Question

question 2 (1 point) how many ways can 6 friends stand together in a line if tigger and roo must stand together?

Explanation:

Step1: Treat Tigger and Roo as a single unit

Since Tigger and Roo must stand together, we consider them as one combined entity. So now we have to arrange 5 units (the Tigger - Roo unit and the other 4 friends) in a line. The number of ways to arrange \( n \) distinct units in a line is \( n! \). Here \( n = 5 \), so the number of arrangements of these 5 units is \( 5! \).

Step2: Arrange Tigger and Roo within their unit

Within the Tigger - Roo unit, Tigger and Roo can be arranged in \( 2! \) ways (either Tigger first then Roo or Roo first then Tigger).

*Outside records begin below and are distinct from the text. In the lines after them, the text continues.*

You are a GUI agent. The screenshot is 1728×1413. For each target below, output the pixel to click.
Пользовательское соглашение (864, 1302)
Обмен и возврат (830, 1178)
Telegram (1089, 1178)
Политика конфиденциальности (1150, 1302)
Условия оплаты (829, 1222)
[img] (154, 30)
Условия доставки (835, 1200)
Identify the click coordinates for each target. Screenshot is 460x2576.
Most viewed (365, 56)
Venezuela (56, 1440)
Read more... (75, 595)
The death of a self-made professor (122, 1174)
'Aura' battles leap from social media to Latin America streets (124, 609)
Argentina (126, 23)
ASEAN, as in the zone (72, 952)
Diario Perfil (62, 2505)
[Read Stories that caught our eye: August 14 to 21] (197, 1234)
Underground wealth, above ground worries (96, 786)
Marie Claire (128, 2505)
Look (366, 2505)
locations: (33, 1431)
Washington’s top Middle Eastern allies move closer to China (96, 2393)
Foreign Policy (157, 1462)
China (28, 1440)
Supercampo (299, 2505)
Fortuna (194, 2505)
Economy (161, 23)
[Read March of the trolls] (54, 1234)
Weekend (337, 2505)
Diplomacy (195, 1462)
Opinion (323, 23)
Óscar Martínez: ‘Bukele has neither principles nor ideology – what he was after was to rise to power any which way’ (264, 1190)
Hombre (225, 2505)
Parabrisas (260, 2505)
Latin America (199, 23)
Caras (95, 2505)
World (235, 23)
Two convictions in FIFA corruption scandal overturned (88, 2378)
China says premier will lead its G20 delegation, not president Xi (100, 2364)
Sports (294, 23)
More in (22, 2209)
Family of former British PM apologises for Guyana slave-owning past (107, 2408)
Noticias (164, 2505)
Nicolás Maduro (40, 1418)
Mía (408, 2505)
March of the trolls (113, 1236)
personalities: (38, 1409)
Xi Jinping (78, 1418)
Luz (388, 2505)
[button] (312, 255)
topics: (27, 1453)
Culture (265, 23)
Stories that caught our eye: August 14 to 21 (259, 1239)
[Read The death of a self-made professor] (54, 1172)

Step3: Calculate the total number of arrangements

By the multiplication principle, the total number of ways to arrange the 6 friends with Tigger and Roo together is the product of the number of ways to arrange the 5 units and the number of ways to arrange Tigger and Roo within their unit. So we calculate \( 5! \times 2! \).
We know that \( n! = n\times(n - 1)\times\cdots\times1 \), so \( 5! = 5\times4\times3\times2\times1=120 \) and \( 2! = 2\times1 = 2 \). Then \( 5! \times 2! = 120\times2=240 \).

Answer:

240